# How long after gelding can a horse still breed a mare?



## Vidaloco

I found this on Cherry Hills site. I was really surprised they can still impregnate a mare after gelding. 
-------
The castration of a male horse is a simple surgical procedure with few risks. Sperm cells are produced in the testicles, matured and stored in the epididymus, and transported via the vas deferens to the ejaculatory site. Gelding removes the testicles, epididymus, part of the spermatic cord, and the covering of the testicles. With gelding comes an immediate cessation in the production of sperm cells, yet newly gelded horses have impregnated mares. This is due to the presence of the ampulla, a sperm reservoir at the end of the vas deferens.
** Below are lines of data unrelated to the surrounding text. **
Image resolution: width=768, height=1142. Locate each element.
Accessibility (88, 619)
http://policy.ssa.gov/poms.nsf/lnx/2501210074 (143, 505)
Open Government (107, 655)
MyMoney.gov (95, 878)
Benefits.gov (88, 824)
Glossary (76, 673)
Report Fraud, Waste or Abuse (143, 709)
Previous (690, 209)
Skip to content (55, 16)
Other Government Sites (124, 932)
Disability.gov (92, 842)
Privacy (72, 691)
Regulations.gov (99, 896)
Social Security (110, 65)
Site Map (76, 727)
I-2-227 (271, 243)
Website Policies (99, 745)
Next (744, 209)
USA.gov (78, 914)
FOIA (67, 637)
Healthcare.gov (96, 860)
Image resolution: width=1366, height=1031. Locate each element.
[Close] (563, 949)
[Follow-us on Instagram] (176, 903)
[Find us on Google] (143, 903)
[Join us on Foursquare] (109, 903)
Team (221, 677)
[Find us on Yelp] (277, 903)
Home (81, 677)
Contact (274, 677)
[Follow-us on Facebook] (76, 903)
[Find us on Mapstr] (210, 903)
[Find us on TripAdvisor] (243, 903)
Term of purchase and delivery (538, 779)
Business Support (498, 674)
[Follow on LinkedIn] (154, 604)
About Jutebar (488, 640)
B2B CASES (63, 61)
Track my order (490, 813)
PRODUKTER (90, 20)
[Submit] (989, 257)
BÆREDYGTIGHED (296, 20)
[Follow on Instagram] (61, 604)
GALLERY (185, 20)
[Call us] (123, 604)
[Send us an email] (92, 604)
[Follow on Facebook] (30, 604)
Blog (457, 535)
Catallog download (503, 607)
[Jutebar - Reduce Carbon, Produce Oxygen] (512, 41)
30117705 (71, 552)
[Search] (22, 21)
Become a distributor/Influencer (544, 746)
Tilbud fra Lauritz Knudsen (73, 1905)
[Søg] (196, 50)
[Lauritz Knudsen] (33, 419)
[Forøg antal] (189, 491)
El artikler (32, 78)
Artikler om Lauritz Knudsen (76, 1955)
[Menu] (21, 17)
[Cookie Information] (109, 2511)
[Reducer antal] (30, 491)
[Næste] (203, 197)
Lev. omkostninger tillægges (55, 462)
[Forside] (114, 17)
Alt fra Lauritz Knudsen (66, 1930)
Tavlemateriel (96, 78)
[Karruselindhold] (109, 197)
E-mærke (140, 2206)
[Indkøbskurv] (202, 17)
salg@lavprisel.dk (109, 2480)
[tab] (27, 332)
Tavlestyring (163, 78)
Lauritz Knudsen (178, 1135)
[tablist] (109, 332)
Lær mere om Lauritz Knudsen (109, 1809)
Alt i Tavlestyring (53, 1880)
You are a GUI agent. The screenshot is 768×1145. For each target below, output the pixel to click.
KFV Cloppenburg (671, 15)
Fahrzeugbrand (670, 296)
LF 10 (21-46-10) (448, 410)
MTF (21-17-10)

Because the ampulla is not removed during gelding, a gelding can potentially settle a mare for up to one month after castration. After one month, the sperm that were stored in the ampulla at the time of castration are no longer viable.
------
Heres the link if you want to read the whole article. Its pretty interesting
http://www.horsekeeping.com/horse_health_care/gelding_and_aftercare.htm


----------



## Britt

Ok, thanks a lot. I guess, thinking about it, that I could have just looked it up... but I prefer asking the 'forum family'... Lol.

Thanks so much.


----------



## Vidaloco

Hey, thank you  I learned something new too.


----------



## Britt

Lol. 

I don't have anything to worry about, either. Skeeter's been gelded a few months (his owner better than the stars, too...). all I've really got to worry about is whether or not the fact that my colt got his rear-end handed to him will affect the way he acts and all... So far, it hasn't... He seems to think of me as his 'protector'... when Skeet attacked him, Dakota ran straight to me and got behind me! XD!


----------



## irisheyes12

I've been told that up to 4 months after being gelded.


----------



## kickshaw

I've always gone with a 90 day period


----------



## PoptartShop

Yeah, same (90-day).  You learn something new every day!


----------



## irisheyes12

PoptartShop said:


> Yeah, same (90-day).  You learn something new every day!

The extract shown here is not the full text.